On March 23rd, Economics student Nicholas Decker wrote that he’ll use a better donor for his children, arguing genetics drive outcomes like intelligence and parenting should focus on nurture. He compares it to treating genetic diseases or specializing via comparative advantage, sharing how dating a man made surrogacy clear.

NIcholas Drecker @captgouda24: When I have children, I do not want them to be genetically mine. Instead, I will have someone better than me be the sperm donor. My reasoning here: https://nicholasdecker.substack.com/p/why-my-children-will-not-be-mine

Critics mocked it as neo-eugenics or cuckoldry, while some agreed he shouldn’t procreate with his genes; geneticist Razib Khan met him and softened his initial skepticism.

His Substack Article

Why My Children Will Not Be Mine, published May 23rd on his substack Homo Economicus (over 6K subscribers)

“I would like to have kids. I’m quite set on this. I feel that I would be very happy raising them. I think that I would find joy and purpose in helping them grow and learn and do great things. I am filled with a great yearning that is not entirely in my control, the same yearning which I imagine must affect the salmon as they travel up the river or the goose to fly south for the winter. I also have a sense in which it is my duty to procreate – the world becomes richer as there are more people in it, and having more children would therefore make the world better.
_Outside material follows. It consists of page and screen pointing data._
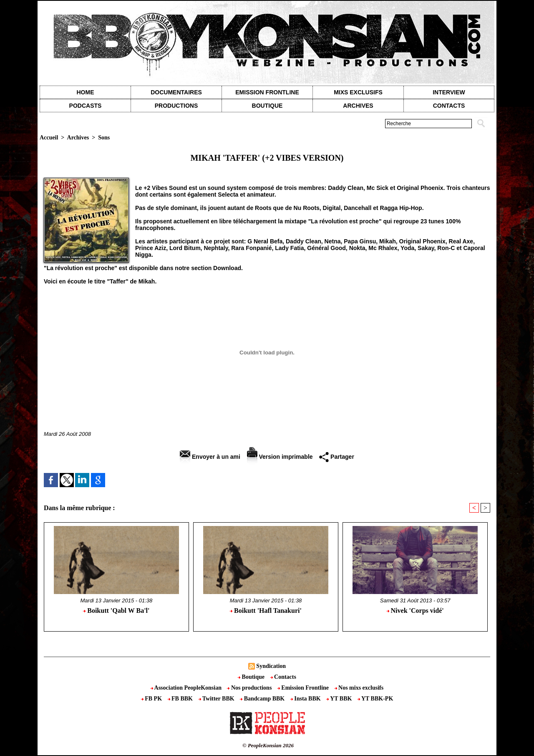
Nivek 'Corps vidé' (415, 610)
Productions (176, 106)
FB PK (152, 698)
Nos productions (250, 688)
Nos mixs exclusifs (359, 688)
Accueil (49, 137)
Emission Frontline (267, 92)
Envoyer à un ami (210, 457)
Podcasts (86, 106)
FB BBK (181, 698)
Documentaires (176, 92)
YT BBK (340, 698)
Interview (449, 92)
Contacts (283, 677)
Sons (104, 137)
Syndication (271, 666)
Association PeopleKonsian (187, 688)
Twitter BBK (217, 698)
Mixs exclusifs (358, 92)
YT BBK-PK (375, 698)
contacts (449, 106)
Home (86, 92)
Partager (337, 457)
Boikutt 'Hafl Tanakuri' (266, 610)
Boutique (267, 106)
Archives (358, 106)
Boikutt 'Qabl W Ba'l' (116, 610)
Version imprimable (280, 457)
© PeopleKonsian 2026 (268, 745)
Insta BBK (306, 698)
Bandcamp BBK (263, 698)
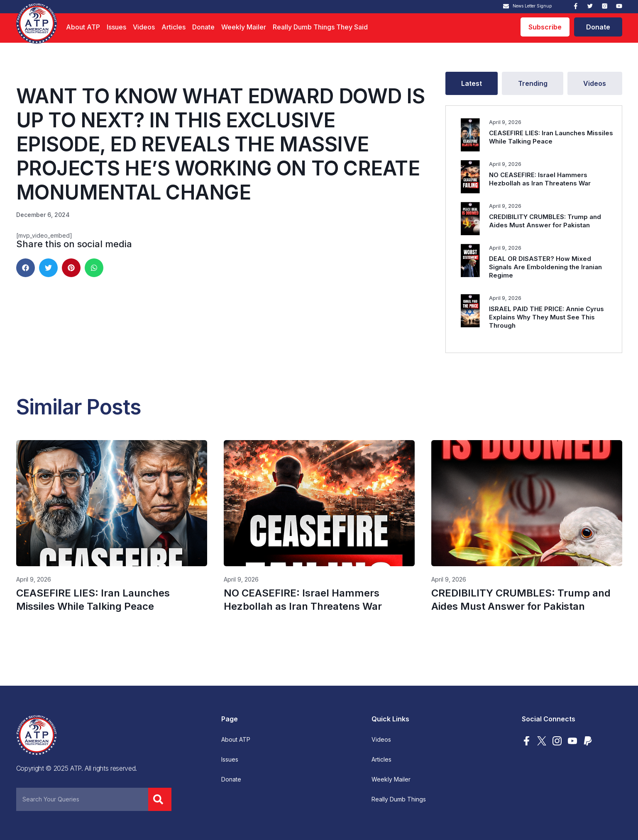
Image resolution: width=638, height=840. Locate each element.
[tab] (472, 83)
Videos (144, 27)
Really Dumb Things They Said (320, 27)
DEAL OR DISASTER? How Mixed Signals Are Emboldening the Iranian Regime (545, 267)
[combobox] (82, 799)
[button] (25, 268)
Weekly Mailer (244, 27)
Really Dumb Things (398, 799)
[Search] (160, 799)
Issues (116, 27)
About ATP (83, 27)
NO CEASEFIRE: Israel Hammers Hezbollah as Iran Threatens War (540, 179)
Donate (203, 27)
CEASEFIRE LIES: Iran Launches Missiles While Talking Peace (551, 137)
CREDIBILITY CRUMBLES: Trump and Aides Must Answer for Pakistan (545, 221)
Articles (174, 27)
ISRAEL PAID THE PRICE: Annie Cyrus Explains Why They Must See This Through (546, 317)
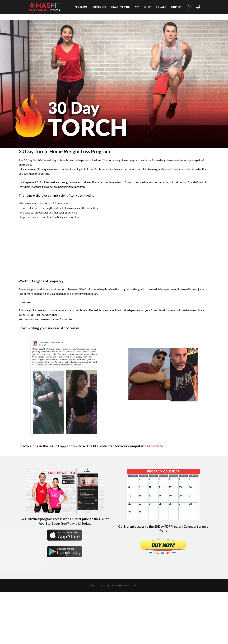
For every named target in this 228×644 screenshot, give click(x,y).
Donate (161, 7)
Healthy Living (120, 7)
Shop (147, 7)
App (137, 7)
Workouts (99, 7)
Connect (176, 7)
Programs (81, 7)
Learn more (154, 446)
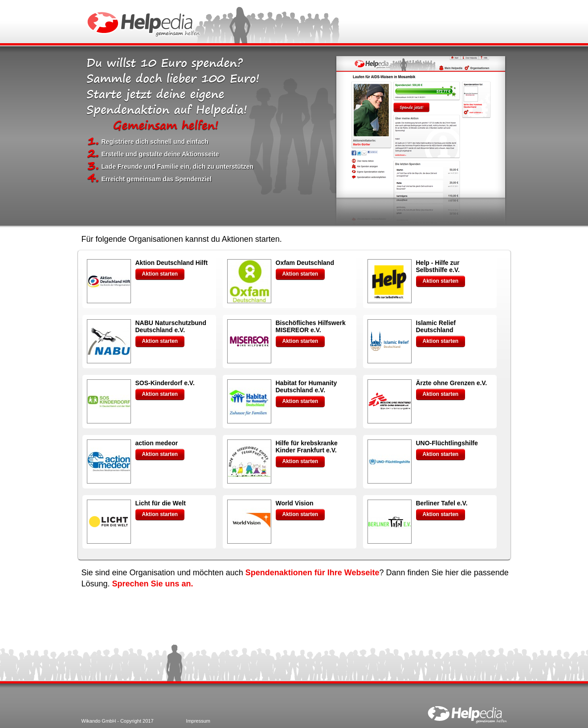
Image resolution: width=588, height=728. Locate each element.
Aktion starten (160, 274)
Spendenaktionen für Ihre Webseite (312, 573)
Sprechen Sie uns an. (153, 584)
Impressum (198, 721)
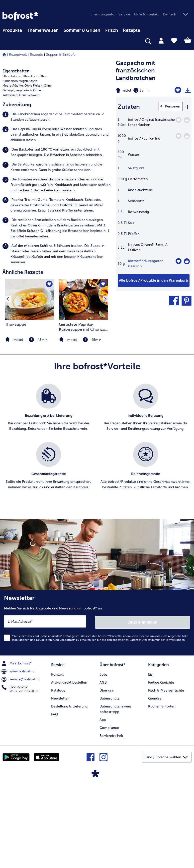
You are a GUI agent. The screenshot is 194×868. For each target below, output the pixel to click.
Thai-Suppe (16, 409)
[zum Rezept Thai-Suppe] (30, 384)
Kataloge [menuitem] (58, 774)
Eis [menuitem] (150, 758)
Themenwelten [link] (43, 30)
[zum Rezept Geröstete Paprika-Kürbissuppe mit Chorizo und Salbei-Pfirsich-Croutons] (83, 384)
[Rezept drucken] (188, 90)
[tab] (161, 40)
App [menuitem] (103, 803)
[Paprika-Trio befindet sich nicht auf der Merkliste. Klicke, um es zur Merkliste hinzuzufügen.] (178, 135)
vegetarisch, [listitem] (24, 175)
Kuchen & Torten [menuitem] (162, 789)
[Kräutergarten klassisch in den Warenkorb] (187, 260)
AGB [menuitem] (103, 766)
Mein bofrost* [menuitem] (17, 747)
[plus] (187, 106)
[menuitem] (12, 30)
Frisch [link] (112, 30)
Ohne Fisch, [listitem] (31, 161)
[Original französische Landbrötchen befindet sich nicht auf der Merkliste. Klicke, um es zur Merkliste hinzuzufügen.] (178, 119)
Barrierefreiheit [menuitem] (111, 819)
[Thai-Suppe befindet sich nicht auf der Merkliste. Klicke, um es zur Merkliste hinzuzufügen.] (49, 369)
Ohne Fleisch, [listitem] (34, 170)
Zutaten (129, 106)
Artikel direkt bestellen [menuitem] (69, 766)
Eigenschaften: (17, 156)
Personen (172, 106)
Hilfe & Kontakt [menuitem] (146, 14)
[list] (97, 527)
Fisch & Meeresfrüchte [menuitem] (166, 774)
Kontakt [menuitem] (57, 758)
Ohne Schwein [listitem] (29, 180)
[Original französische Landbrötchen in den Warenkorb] (187, 119)
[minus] (154, 106)
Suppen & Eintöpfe (61, 55)
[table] (154, 195)
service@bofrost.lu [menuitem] (21, 763)
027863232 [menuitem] (15, 771)
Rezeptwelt (18, 55)
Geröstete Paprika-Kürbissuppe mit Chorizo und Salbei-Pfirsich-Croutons (82, 412)
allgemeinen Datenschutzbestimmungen (139, 724)
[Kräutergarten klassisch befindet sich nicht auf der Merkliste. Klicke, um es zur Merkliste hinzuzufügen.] (178, 260)
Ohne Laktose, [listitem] (12, 161)
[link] (20, 16)
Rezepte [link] (131, 30)
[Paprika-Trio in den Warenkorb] (187, 135)
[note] (83, 425)
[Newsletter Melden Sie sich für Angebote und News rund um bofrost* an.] (97, 707)
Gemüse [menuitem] (155, 782)
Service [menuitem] (124, 14)
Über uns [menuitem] (107, 774)
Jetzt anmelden (143, 706)
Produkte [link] (12, 30)
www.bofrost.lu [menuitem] (18, 755)
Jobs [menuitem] (103, 758)
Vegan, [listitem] (24, 166)
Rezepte (36, 55)
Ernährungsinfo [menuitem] (102, 14)
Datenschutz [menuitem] (109, 782)
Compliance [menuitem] (109, 811)
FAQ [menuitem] (55, 798)
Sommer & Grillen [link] (82, 30)
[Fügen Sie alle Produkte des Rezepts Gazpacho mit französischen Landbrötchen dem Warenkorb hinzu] (154, 280)
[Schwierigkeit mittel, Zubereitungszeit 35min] (140, 90)
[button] (177, 14)
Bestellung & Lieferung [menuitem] (69, 789)
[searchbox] (6, 41)
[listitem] (56, 202)
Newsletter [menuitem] (60, 782)
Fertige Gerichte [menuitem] (161, 766)
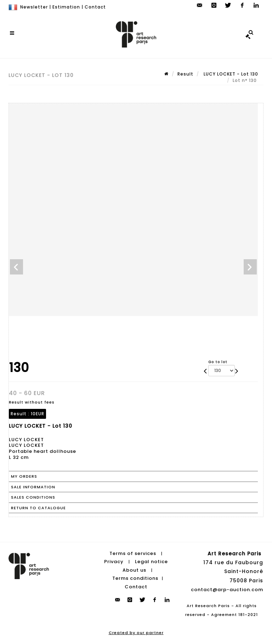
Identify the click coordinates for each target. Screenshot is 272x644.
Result (185, 74)
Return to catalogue (38, 508)
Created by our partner (136, 633)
There is one thing, though – they will not be genetically mine.

This does not mean that I would adopt. Rather, I would have someone else, who I consider to be genetically better than me, be the father of the child. I have thought about this a great deal, and not only do I think it is the right thing to do, but it is something which everyone should do. Here is why.”

His why (summarized)

* “To start, I think we can agree that it is bad to harm your children.”

* “We also know that genes matter. They affect life outcomes. A substantial part of the variation in people’s outcomes is due to their genes.”